2026-02-05 カリフォルニア大学アーバイン校(UCI)
<関連情報>
- https://news.uci.edu/2026/02/05/sleep-disruption-damages-guts-self-repair-ability-via-stress-signals-from-brain/
- https://www.cell.com/cell-stem-cell/fulltext/S1934-5909(26)00025-1
睡眠障害は迷走神経回路の異常活性化を引き起こし、腸管幹細胞の機能不全を引き起こす Sleep disturbance triggers aberrant activation of vagus circuitry and induces intestinal stem cell dysfunction
Mingxin Zhang ∙ Xi Wu, ∙ Di Liu ∙ … ∙ Cong Lv ∙ Feng Wang ∙ Zhengquan Yu
Cell Stem Cell Published:February 05, 2026
DOI:https://doi.org/10.1016/j.stem.2026.01.002
Graphical abstract
Highlights
- Sleep deprivation triggers intestinal stem cell dysfunction and gut pathologies
- Overactive dorsal motor nucleus of vagus transmits sleep defect signals to the gut
- Excess acetylcholine from vagus nerve triggers 5-hydroxytryptamine spike in the gut
- Elevated 5-hydroxytryptamine induces oxidative stress in intestinal stem cells
Summary
Sleep disturbances are associated with pathogenesis of numerous chronic disorders, including chronic gastrointestinal diseases. However, the mechanism that transmits sleep disturbance-induced aberrant neural signaling from the brain to the gut remains elusive. We show that acute sleep deprivation (SD) impairs intestinal stem cell (ISC) function, leading to shortening of crypt-villus architecture and Paneth cell loss. We identified the dorsal motor nucleus of vagus (DMV) as the SD-sensitive central nervous system center that transmits sleep effects to the gut.
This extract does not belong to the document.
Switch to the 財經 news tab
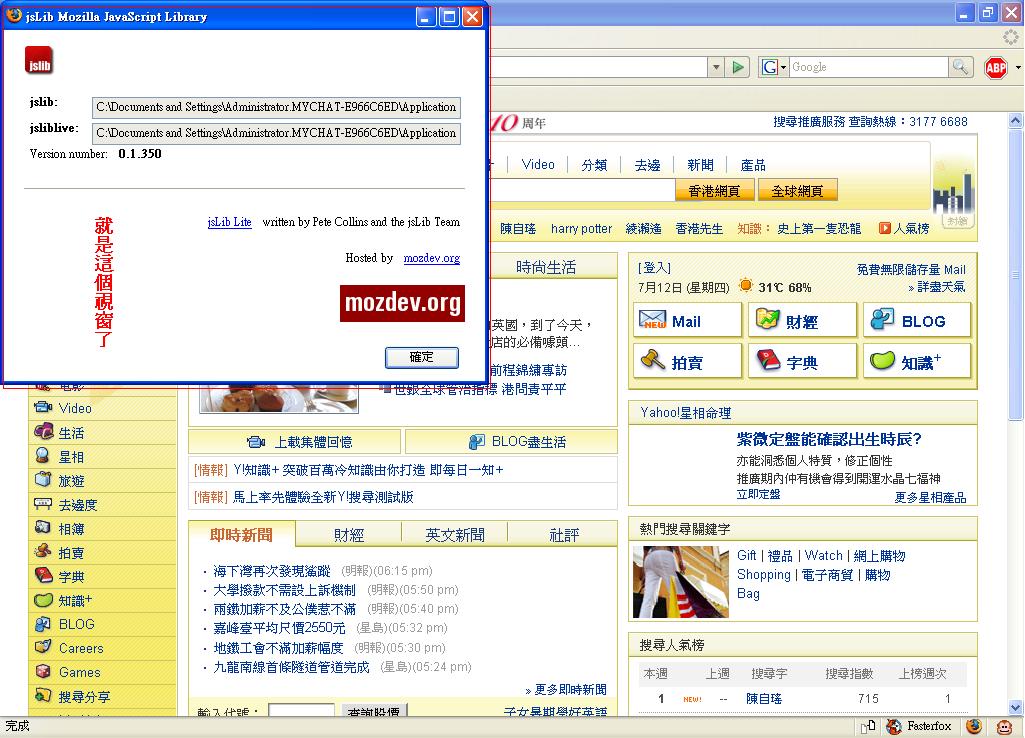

SD aberrantly activates DMV neurons, driving excessive acetylcholine release from the vagus nerve into the gut. Acetylcholine triggers 5-hydroxytryptamine (5-HT) release by enterochromaffin cells and suppresses its reuptake via muscarinic receptors, thereby causing a spike in 5-HT levels. Elevated 5-HT induces excessive oxidative stress in ISCs through its receptor HTR4, promoting gut pathologies. Overall, we reveal an SD-responsive neural circuit that controls ISCs and identify therapeutic strategies for mitigating SD-related gut diseases.